The organization of the cached data

The cache is contained in one physical location that has separate logical structures for forward and reverse lookup information. The cache data is organized by DNS name server, which permits different name servers to provide different values for a given host name or IP address.

For example, consider the installation shown in Figure 1. There are two TCP stacks; one TCP stack is used for the core production processing, and a second TCP stack is used for test purposes only. The stacks use different name servers to isolate test resources from the production environment. Each name server can potentially have different IPv4 (A record) definitions for the same host name, as is the case for host.ibm.com. If the test application issues a query for host.ibm.com, the test TCP stack directs the request to the test name server, and IP address 10.45.5.5 is obtained. If the production application issues the same query, a different IP address (10.145.5.5) is obtained. The resolver caches both responses but remembers which response was received from which name server, so that a subsequent request from the test application for host.ibm.com returns the correct test IP address, and not the production IP address.
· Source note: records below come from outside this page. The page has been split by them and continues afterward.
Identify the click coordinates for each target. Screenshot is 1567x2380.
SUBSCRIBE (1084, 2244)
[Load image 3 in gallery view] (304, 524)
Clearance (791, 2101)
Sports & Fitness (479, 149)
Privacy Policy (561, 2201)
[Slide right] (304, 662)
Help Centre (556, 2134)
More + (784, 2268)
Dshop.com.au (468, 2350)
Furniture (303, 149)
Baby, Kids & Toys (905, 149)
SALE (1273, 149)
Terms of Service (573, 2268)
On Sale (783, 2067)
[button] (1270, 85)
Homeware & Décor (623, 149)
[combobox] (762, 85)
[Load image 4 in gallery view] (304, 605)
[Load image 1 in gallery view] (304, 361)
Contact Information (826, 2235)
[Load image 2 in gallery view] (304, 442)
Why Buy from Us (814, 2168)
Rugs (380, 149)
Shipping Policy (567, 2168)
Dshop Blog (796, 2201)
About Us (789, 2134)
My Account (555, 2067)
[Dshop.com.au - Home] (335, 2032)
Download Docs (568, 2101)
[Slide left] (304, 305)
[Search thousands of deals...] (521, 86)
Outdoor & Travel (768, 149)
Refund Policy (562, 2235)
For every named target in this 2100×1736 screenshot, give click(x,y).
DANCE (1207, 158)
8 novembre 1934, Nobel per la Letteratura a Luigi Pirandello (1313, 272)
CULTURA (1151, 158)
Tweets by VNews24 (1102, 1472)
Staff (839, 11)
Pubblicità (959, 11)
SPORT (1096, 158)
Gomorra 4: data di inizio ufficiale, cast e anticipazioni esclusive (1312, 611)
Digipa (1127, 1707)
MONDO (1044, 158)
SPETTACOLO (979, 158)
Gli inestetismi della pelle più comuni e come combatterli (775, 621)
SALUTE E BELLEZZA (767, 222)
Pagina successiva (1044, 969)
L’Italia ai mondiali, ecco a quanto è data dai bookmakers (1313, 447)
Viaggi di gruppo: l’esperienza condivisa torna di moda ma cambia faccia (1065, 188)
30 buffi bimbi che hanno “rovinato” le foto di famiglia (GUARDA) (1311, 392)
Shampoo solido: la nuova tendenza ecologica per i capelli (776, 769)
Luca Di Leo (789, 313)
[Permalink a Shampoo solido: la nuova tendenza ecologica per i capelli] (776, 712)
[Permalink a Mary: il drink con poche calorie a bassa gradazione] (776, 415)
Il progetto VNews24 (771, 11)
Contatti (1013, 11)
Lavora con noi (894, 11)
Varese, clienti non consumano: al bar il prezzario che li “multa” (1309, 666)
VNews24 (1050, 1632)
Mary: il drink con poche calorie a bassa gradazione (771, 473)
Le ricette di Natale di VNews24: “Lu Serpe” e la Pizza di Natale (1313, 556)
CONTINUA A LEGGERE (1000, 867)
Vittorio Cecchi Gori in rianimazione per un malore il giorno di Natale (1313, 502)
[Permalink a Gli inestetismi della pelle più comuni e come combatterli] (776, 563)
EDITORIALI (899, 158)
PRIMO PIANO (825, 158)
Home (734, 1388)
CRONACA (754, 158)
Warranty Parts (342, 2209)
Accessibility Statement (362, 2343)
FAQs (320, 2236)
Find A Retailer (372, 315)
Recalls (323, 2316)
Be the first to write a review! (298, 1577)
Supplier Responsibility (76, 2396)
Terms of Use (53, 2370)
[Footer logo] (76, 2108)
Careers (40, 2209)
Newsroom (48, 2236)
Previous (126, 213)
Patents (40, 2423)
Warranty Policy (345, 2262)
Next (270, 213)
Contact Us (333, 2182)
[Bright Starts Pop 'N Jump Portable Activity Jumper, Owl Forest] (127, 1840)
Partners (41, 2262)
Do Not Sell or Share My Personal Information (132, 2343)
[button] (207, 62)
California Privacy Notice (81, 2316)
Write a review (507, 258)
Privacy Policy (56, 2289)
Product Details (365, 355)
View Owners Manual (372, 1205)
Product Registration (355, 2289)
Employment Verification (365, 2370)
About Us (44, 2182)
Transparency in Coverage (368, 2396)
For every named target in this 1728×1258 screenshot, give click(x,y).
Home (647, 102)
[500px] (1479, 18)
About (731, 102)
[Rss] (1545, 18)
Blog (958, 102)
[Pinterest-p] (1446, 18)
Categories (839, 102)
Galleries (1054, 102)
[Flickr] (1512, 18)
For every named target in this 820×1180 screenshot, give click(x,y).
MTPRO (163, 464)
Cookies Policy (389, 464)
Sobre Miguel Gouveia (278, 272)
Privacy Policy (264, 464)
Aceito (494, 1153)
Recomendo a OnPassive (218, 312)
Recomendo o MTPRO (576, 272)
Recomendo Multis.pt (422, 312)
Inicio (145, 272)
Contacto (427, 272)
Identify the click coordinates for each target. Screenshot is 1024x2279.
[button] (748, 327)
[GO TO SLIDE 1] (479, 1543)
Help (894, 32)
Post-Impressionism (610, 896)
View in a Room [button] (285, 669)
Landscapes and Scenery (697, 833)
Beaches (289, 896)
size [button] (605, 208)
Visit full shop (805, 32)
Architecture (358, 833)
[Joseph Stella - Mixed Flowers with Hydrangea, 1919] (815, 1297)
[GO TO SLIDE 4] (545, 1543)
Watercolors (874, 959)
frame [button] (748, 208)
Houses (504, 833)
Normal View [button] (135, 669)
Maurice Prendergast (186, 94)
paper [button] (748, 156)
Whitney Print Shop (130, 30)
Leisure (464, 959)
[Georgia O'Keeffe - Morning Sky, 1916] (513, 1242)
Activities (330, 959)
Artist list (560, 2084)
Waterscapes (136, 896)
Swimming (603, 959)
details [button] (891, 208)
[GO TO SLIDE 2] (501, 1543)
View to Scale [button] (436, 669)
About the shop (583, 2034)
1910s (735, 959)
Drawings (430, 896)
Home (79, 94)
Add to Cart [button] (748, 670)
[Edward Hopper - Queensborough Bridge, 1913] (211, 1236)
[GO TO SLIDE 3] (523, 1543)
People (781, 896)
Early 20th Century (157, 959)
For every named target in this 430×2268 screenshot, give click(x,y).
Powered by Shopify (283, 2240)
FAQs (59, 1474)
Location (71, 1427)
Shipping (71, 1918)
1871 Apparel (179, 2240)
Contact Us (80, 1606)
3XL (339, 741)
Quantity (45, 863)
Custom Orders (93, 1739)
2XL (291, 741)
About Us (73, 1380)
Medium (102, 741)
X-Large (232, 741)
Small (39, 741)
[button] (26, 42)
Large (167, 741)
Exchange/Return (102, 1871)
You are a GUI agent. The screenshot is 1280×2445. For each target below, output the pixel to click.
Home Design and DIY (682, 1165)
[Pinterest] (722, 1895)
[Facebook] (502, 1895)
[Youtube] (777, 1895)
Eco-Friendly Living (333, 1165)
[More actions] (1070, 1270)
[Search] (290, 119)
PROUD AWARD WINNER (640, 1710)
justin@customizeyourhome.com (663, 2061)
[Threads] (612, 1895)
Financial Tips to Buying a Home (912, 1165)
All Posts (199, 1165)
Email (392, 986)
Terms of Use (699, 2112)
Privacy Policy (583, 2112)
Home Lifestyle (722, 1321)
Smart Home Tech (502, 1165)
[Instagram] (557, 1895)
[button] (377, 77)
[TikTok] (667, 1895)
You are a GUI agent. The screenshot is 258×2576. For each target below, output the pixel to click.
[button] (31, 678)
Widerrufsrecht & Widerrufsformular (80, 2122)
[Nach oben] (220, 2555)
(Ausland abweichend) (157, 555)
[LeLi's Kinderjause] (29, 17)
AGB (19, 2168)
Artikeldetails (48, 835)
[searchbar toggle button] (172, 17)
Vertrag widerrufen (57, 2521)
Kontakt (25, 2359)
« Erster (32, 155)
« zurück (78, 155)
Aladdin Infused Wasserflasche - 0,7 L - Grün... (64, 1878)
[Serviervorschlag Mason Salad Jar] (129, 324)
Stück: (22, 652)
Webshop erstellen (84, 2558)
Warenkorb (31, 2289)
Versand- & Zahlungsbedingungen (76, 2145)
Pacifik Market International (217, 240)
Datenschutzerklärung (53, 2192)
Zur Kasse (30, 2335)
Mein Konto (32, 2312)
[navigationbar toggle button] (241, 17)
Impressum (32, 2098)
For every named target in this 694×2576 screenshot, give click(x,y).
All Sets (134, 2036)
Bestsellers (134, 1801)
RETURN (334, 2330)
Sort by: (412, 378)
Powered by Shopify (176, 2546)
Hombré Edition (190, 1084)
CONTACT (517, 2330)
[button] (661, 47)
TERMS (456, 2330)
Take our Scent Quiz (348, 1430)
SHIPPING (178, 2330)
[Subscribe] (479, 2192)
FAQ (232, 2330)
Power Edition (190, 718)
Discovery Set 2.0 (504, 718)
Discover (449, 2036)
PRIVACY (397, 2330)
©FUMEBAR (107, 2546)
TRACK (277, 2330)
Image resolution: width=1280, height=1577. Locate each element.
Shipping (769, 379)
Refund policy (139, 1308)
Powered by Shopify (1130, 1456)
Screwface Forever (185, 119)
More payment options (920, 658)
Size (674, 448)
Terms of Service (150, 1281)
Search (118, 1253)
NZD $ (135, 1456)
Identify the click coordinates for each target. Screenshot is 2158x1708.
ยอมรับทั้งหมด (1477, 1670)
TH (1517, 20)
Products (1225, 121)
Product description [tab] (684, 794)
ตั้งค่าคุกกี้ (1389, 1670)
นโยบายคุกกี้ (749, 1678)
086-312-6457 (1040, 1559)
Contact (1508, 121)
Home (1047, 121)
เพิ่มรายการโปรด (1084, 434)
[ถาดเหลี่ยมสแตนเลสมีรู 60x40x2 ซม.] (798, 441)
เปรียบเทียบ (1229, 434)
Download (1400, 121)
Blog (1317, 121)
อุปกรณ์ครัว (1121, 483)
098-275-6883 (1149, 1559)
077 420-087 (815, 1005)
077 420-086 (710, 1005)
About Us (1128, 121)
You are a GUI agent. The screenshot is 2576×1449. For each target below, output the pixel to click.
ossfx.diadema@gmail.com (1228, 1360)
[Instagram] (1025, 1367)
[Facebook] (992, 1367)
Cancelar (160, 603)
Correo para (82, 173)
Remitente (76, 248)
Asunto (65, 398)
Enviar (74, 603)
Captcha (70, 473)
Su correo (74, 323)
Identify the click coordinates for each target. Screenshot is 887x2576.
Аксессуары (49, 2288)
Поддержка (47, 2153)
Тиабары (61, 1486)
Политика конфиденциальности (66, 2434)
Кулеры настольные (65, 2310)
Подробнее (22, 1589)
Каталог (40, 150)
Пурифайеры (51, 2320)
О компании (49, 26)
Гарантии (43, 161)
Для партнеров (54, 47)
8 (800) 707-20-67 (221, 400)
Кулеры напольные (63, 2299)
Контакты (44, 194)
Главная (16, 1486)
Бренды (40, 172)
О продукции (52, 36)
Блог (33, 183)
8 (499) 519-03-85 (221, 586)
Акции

Figure 1. Resolver caching process; each stack specifies one NSINTERRADDR value
Caching when each stack has different NSINTERADDR value;queries for host.ibm.com result in different IP addr for stacks

The resolver performs cache lookups using the NSINTERADDR search order list in the TCPIP.DATA data set. In Figure 1, each stack specifies a single NSINTERADDR value. More likely, in reality, multiple NSINTERADDR definitions are provided, as shown in Figure 2. In this example installation, if the primary name server is unavailable, a secondary name server is used instead. The resolver considers a cache entry that is associated with any name server in the NSINTERADDR list as a match for the target host name; the name resolution is complete and no DNS queries are sent to any of the name servers. The resolver searches the cache in the order that the name servers appear in the NSINTERADDR list; if multiple entries exist for the same target host name (one from each of the name servers in the NSINTERADDR list), the information provided by the first name server in the list is used. In Figure 2, if the test application issues a query for host.ibm.com, IP address 10.145.5.5 is obtained because the first name server IP address in the list is now the production name server (10.6.6.6). If the production application issues the same query, the same IP address, 10.145.5.5 is obtained because there is no entry in the cache for host.ibm.com from the first name server in the list, but there is cache information from the second name server (which is, again, 10.6.6.6).

Figure 2. Resolver caching process; each stack specifies multiple NSINTERRADDR values
The resolver caching process and query results when each stack specifies multiple NSINTERRADDR values.

IPv4 information and IPv6 information are cached as separate entries. A maximum of 35 IP addresses is saved per host name for each name server that provides data for that host name.

Tip: Resolver caching does not provide round-robin support for response data. DNS servers can be configured to use a round-robin method for ordering the IP addresses that are returned by queries, but the resolver always caches the information in the order in which it was received, and returns the IP addresses in the same order, as long as cache information is still valid.